## 課題の内容
「Given: Start the 1:00 timer play button」を含む行から記録の最後の行までを、両端の行も含めて一字一句変えずに書き写してください。

(収集したデータ項目)

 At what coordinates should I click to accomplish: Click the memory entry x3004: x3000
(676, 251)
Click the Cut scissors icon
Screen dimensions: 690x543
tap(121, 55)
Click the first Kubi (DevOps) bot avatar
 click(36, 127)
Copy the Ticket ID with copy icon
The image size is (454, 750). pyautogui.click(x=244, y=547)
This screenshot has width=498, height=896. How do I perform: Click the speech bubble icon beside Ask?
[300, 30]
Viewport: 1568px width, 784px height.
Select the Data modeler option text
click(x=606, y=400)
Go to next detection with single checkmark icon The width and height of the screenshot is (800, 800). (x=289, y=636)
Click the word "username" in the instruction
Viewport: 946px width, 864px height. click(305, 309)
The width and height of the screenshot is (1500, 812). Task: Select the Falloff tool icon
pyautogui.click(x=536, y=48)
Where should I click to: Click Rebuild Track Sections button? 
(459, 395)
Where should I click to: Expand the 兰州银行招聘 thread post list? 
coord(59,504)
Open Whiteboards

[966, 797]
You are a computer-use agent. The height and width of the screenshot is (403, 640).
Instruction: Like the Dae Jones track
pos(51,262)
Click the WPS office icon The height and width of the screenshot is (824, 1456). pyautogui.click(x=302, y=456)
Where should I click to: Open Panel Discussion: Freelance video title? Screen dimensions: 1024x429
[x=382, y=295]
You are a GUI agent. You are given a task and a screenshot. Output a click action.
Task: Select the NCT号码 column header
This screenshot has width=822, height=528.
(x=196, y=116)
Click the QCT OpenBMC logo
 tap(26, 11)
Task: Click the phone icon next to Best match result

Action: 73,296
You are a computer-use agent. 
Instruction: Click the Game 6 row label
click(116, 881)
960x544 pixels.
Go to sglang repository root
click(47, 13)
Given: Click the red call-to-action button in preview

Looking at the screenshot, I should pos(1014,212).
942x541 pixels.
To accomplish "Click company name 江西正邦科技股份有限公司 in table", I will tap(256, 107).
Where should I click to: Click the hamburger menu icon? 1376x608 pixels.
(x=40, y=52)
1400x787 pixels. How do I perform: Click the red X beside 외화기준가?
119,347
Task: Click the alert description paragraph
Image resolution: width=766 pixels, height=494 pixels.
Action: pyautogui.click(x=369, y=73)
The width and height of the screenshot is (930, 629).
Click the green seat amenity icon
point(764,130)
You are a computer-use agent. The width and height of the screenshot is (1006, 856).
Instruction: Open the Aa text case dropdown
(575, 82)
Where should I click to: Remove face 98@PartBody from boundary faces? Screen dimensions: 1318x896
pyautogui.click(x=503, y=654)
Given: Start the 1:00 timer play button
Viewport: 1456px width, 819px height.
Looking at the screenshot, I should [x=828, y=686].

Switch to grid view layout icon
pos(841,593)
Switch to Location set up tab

## 結果
Given: Start the 1:00 timer play button
Viewport: 1456px width, 819px height.
Looking at the screenshot, I should [x=828, y=686].

Switch to grid view layout icon
pos(841,593)
Switch to Location set up tab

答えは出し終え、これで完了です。